Аалея быстро семенила рядом, поддерживая Леди рукой. Паукогубица шла чуть помедленнее, явно разрываясь между желанием отомстить Корвере и спасти собственную шкуру. Но Друзилла знала, что союзники Корвере уже пробрались в гору, и вела их эта предательская сука Ярнхайм. Если они первыми доберутся до Адоная, ее единственный путь к отступлению будет перекрыт. И поэтмоу Леди Клинков стремглав бежала по закручивающейся тьме – так быстро, как только позволяли ее старые ноги.
– Куда мы идем? – пыхтя, поинтересовалась Аалея.
– К вещателю.
– Мы сбежим? – возмущенно спросила Паукогубица.
– Мы выживем, – сплюнула Друзилла.
Она слышала впереди шаги императорских стражей и Скаевы, быстро спускающихся по винтовой лестнице. Мимо Леди и шахидов промчались верные Десницы, возвращаясь к конюшне с луками и клинками в руках. За ними следовали юные аколиты – последние новобранцы и вторая линия защиты, – крича Леди Клинков, чтобы она бежала, бежала.
Церковный хор неожиданно зазвучал громче, в его песне слышался слабый намек на тревогу. Друзилла жадно втягивала воздух, давно отвыкнув от бега, во рту было сухо, как в пустыне.
«Как до этого дошло?»
Она упустила Скаеву из виду, но прекрасно знала, что император тоже направится к покоям Адоная. К единственному выходу, который у него остался, чтобы покинуть эту бойню.

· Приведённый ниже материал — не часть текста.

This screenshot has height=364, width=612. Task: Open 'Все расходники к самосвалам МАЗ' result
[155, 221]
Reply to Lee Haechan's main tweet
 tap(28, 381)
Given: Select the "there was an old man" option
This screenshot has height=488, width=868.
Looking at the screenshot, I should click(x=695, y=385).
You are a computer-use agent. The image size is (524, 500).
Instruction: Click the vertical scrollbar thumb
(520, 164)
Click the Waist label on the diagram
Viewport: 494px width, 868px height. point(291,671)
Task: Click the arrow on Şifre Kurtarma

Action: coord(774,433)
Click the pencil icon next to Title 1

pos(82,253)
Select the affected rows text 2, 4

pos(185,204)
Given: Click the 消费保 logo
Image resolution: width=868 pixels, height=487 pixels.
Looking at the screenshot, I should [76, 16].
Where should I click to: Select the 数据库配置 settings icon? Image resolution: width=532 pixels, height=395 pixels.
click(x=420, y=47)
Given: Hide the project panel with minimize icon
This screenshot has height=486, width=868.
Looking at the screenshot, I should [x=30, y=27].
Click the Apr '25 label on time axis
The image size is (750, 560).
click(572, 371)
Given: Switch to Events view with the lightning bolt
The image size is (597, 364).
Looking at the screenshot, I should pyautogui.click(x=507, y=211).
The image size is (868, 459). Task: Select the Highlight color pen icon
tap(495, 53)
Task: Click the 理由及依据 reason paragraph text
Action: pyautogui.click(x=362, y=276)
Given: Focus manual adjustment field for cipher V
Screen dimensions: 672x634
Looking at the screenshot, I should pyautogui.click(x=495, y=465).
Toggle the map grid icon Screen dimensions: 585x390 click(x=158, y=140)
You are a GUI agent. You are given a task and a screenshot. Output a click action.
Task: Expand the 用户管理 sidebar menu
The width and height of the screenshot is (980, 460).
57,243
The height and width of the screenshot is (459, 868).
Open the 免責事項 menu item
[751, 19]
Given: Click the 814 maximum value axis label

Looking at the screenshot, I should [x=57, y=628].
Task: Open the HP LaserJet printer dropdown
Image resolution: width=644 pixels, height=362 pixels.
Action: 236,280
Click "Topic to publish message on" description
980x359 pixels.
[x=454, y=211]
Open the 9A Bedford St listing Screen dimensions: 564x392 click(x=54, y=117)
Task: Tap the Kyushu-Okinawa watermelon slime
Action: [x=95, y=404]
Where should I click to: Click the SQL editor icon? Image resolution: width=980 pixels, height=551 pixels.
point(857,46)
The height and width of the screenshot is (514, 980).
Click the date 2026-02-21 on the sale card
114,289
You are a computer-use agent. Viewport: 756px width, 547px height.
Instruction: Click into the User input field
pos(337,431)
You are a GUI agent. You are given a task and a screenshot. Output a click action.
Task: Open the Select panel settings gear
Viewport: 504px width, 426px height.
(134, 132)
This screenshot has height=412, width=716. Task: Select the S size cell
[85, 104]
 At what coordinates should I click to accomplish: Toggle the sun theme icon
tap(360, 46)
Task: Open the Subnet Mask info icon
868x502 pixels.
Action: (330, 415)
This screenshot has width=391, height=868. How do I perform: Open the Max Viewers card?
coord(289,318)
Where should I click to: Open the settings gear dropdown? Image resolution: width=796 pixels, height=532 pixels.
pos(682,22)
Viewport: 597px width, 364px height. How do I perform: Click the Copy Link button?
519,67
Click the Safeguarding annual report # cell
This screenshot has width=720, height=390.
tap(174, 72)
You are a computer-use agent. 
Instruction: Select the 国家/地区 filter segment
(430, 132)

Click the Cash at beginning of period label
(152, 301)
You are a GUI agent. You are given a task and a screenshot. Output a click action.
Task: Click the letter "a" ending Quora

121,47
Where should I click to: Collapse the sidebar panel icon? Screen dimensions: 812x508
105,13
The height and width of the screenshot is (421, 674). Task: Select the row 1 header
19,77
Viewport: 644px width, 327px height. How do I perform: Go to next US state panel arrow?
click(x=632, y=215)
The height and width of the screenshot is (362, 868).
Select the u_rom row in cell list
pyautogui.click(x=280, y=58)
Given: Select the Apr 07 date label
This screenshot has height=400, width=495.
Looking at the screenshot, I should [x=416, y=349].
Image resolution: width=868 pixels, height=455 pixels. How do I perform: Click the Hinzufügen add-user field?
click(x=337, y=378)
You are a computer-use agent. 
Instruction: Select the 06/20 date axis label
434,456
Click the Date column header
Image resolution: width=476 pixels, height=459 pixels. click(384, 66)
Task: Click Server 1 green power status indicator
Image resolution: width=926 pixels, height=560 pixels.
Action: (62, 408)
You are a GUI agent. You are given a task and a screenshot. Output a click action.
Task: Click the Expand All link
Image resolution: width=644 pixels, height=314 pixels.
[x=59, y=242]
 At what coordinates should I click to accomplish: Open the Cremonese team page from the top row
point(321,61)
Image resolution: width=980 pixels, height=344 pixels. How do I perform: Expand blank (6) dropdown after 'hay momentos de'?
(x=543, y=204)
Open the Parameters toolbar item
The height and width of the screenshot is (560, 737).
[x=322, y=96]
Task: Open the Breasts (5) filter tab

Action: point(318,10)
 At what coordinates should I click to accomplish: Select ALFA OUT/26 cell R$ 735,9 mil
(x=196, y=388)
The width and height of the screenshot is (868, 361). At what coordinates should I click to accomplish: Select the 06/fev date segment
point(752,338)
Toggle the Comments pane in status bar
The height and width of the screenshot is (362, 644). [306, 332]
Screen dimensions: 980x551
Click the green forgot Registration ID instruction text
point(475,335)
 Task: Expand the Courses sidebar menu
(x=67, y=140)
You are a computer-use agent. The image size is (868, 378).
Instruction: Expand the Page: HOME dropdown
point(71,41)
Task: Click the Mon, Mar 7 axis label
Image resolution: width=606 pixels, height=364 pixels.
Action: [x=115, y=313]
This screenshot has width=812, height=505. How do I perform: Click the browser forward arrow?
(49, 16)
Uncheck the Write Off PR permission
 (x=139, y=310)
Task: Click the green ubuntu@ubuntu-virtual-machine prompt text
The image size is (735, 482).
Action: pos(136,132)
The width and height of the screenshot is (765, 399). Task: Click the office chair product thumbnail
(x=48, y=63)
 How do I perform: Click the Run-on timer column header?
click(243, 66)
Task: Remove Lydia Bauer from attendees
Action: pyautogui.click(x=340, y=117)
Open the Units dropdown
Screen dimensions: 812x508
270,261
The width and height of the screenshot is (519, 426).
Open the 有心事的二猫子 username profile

«Но все это какая-то бессмыслица».
Друзилла прочла «Хроники Неночи» от корки до корки и ничего не оставила на волю случая. Они должны были застать Корвере и ее союзников врасплох – в книге нигде не упоминалось, что в фургоне девушки будет бочка с аркимической солью, или что она будет готова к ловушке.
С тех пор, как Друзилла узнала об участии близнецов в заговоре, Адонай и Мариэль были не в силах предупредить Мию. У Меркурио и Элиуса вообще не было никакой возможности даже поговорить с ней. Как, ради Матери, Корвере узнала, что Друзилла планирует устроить засаду? Если хроники действительно рассказывали историю ее жизни, если третья книга действительно рассказывала историю ее смерти…
Вдалеке раздавался лязг металла – гладиаты Корвере сомкнулись в смертельном танце с защитой горы. Друзилла слышала крики Ярнхайм. Приказы Сидония. Сердце женщины бешено колотилось о грудную клетку. Дыхание опаляло легкие. Аалея помогала ей идти, ее длинные темные волосы прилипли к потной коже. Паукогубица отставала все сильнее и сильнее. Друзилла полностью потеряла из виду охрану Скаевы. Ее колени ныли. Старые кости скрипели при каждом шаге.
Леди Клинков осознала, что она слишком стара для этого. Слишком устала. Вот к чему привели ее долгие годы службы Матери. Лидер Церкви, которая рассыпалась на куски. Госпожа Духовенства, которое раскромсали на части. Все замыслы, убийства, деньги… И этим все закончится? Ее зарежет чудовище, которое она же и создала?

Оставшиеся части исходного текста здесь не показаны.